Abstract

A total of 54 unique clinical Acinetobacter baumannii strains isolated from cerebrospinal fluid (CSF) together with 21 bloodstream isolates collected from five tertiary hospitals in East China between April 2013 and November 2016 were studied for antimicrobial susceptibility patterns and the prevalence of antimicrobial resistance genes. Molecular epidemiological characteristics of CSF isolates and the phylogenetic relationship of isolates from different sources were assessed using multilocus sequence typing (MLST) and core genome MLST (cgMLST).
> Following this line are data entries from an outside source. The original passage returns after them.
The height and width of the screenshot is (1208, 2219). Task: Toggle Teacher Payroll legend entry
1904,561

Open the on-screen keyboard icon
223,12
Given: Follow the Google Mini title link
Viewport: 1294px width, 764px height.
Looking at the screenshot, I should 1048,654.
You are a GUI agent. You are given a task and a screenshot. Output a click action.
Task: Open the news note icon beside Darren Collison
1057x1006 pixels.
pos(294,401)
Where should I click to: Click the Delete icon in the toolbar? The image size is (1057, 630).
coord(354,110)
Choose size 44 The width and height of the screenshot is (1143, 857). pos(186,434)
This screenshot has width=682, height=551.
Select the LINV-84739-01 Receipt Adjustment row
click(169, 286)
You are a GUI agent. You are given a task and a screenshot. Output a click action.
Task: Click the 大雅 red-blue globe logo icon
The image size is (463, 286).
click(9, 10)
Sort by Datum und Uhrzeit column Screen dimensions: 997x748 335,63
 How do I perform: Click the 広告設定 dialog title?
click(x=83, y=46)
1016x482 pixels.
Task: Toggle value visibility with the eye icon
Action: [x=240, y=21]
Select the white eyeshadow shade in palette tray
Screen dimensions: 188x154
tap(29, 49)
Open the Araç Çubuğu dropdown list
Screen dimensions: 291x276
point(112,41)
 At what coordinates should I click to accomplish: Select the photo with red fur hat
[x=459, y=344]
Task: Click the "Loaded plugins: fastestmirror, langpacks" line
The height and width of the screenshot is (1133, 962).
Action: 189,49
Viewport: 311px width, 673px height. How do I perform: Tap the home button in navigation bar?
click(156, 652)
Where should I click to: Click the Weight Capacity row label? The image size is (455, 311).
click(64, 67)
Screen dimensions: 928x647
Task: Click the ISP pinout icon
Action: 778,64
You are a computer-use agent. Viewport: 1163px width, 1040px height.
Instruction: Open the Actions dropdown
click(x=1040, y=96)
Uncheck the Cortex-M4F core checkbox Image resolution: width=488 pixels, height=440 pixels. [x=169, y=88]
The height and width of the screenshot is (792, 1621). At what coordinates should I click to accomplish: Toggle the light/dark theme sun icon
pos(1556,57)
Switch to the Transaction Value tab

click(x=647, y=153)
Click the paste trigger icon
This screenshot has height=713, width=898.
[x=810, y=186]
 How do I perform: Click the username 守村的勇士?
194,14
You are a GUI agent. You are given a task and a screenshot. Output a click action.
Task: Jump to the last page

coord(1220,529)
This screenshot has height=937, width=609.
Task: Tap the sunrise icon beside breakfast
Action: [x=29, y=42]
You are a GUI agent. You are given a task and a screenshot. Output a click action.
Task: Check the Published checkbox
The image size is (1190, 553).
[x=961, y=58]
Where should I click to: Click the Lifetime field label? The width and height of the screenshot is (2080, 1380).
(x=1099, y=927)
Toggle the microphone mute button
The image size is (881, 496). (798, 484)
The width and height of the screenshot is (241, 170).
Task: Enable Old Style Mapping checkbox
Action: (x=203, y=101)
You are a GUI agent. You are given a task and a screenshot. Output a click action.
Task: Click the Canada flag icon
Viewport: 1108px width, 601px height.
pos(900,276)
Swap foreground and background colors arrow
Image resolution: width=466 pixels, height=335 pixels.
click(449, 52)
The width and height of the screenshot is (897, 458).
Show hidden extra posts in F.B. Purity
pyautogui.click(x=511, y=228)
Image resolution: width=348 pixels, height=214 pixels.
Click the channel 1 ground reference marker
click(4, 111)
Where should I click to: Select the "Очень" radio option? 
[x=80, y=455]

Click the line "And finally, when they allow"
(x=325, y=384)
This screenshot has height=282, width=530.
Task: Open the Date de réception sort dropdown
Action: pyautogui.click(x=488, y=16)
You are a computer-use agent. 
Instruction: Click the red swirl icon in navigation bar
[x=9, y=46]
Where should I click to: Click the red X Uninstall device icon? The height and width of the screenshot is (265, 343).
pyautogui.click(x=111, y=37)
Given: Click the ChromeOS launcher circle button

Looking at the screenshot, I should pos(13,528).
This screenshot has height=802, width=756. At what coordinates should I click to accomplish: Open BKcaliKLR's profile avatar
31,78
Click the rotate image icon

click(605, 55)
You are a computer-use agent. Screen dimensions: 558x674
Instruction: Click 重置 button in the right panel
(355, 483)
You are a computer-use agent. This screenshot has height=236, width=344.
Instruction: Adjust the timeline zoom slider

Of the 54 CSF isolates, 51 (94.4%) were blaOXA-23-carrying carbapenem-resistant A. baumannii. Their average resistance rate to different classes of antibiotics was extremely high (>90%), except for tigecycline and colistin. According to the Oxford MLST scheme, all CSF isolates fell into 10 defined sequence types (STs) and 4 novel STs. ST195 and ST208 were the leading STs in isolates from either source. A total of 50 CSF isolates and 20 bloodstream isolates were assigned to clonal complex 92 (CC92), revealing a wild distribution of CC92 in the hospitals of East China. In combination with epidemiological data linked in time and space, cgMLST results elucidated intrahospital and interhospital polyclonal dissemination of A. baumannii causing meningitis. Based on cgMLST, there was no correlation between phylogeny and the source of isolation of A. baumannii. These results emphasise that the genetic potential of this pathogen is vast enough to infect multiple human body sites.